TAREFA 1
Responda às perguntas seguintes com base no texto sobre o plano apostólico dos jesuítas portugueses:
(a) Em que local de Lisboa será apresentado o plano?
(b) Quem aprovou o plano?
(c) Quem participa no debate com o provincial português e que função exerce?
TAREFA 2
Indique todas as prioridades citadas na frase do texto sobre o plano apostólico dos jesuítas portugueses que começa por "O “serviço da fé".

TEXTO

——————————

Plano pastoral 2016-2022 apresentado esta quinta à noite, em Lisboa; e um perfil do actual provincial dos jesuítas, padre José Frazão Correia
Foto reproduzida da capa do plano apostólico 2016-2022
dos jesuítas portugueses
O “serviço da fé, a promoção da
justiça e o diálogo intercultural e inter-religioso, num contexto plural e
crescentemente secularizado” são algumas das prioridades enunciadas pelos
jesuítas portugueses, no seu plano apostólico para 2016-2022, que esta noite de
quinta-feira será apresentado em Lisboa (Centro Social da Musgueira, na Rua
Maria Margarida, 6, na Alta de Lisboa).
Apresentado no encontro da província
portuguesa de 1 e 2 de Setembro último, e aprovado pelo anterior geral dos jesuítas, padre Adolfo Nicolás, o plano será apresentado pelo
provincial português, padre José Frazão Correia, num debate com Isabel Figueiredo,
produtora na Rádio Renascença.
No documento, os jesuítas afirmam
continuar a dar uma atenção especial “à juventude e aos mais pobres”, ao mesmo
tempo que desejam “estar mais atentos aos casais jovens e às famílias em dificuldade,
ao acompanhamento espiritual do clero diocesano, concretamente através dos
Exercícios Espirituais, e das pessoas que se colocam a questão vocacional”.
Na análise que fazem para chegar a
estas opções, os jesuítas descrevem um contexto cultural “cada vez mais
secularizado”, no qual “imagens e valores que remetiam para a tradição cristã
vão deixando de ser quadro de referência comum”. E acrescentam: “A
mundividência cristã é cada vez menos partilhada e tida como referência na
compreensão da realidade e na configuração do espaço público. Vai-se
desenhando, de facto, uma outra antropologia”.
O contexto eclesial, notam os
jesuítas portugueses, é de agravamento das “dificuldades sérias na transmissão
da fé” e que “a sua relevância vital não é imediatamente reconhecida, nem a
cultura se revê espontaneamente na sua força inspiradora”. É notório, verificam
ainda, “o embaraço e são reais as dificuldades das comunidades cristãs em
enquadrar a crescente aceleração da realidade e de acompanhar ritmos diferentes
de vida e de fé”.

——————————

REGISTOS DE DADOS
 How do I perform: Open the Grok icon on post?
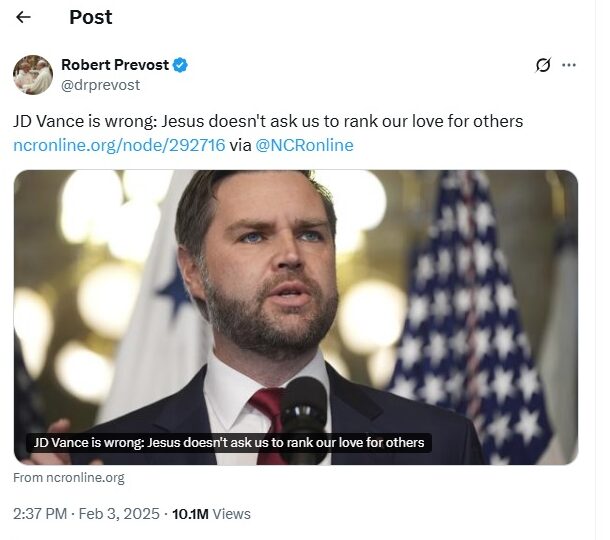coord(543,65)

——————————

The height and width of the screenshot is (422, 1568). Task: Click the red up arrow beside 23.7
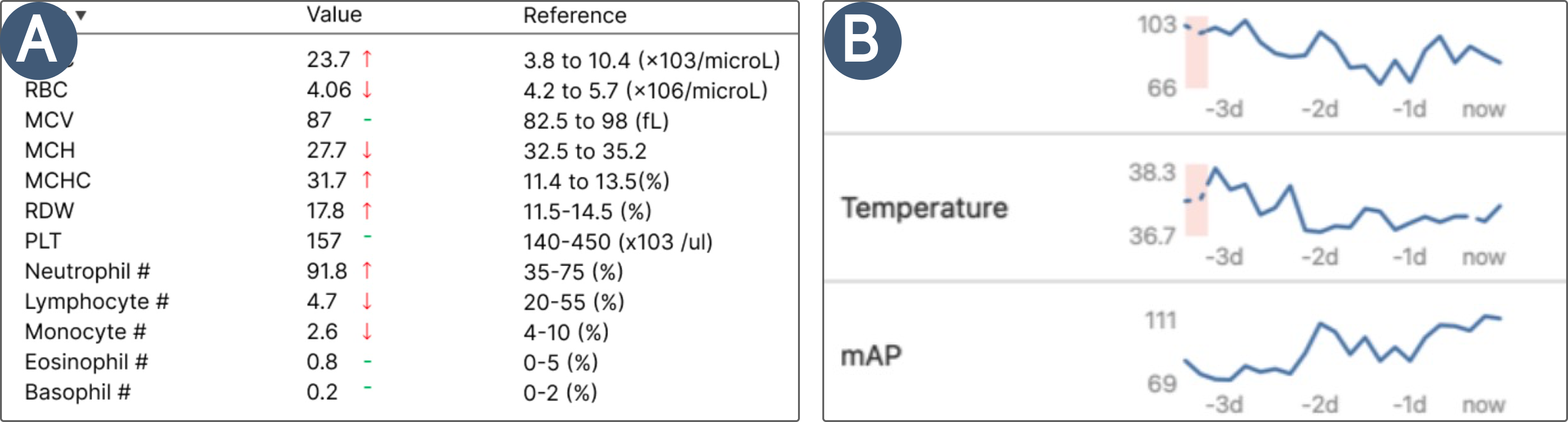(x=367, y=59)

——————————

RESOLUÇÃO COMPLETA 1
(a) No Centro Social da Musgueira, na Rua Maria Margarida, 6, na Alta de Lisboa.
(b) O anterior geral dos jesuítas, padre Adolfo Nicolás.
(c) Isabel Figueiredo, produtora na Rádio Renascença.

RESOLUÇÃO COMPLETA 2
- O serviço da fé
- A promoção da justiça
- O diálogo intercultural e inter-religioso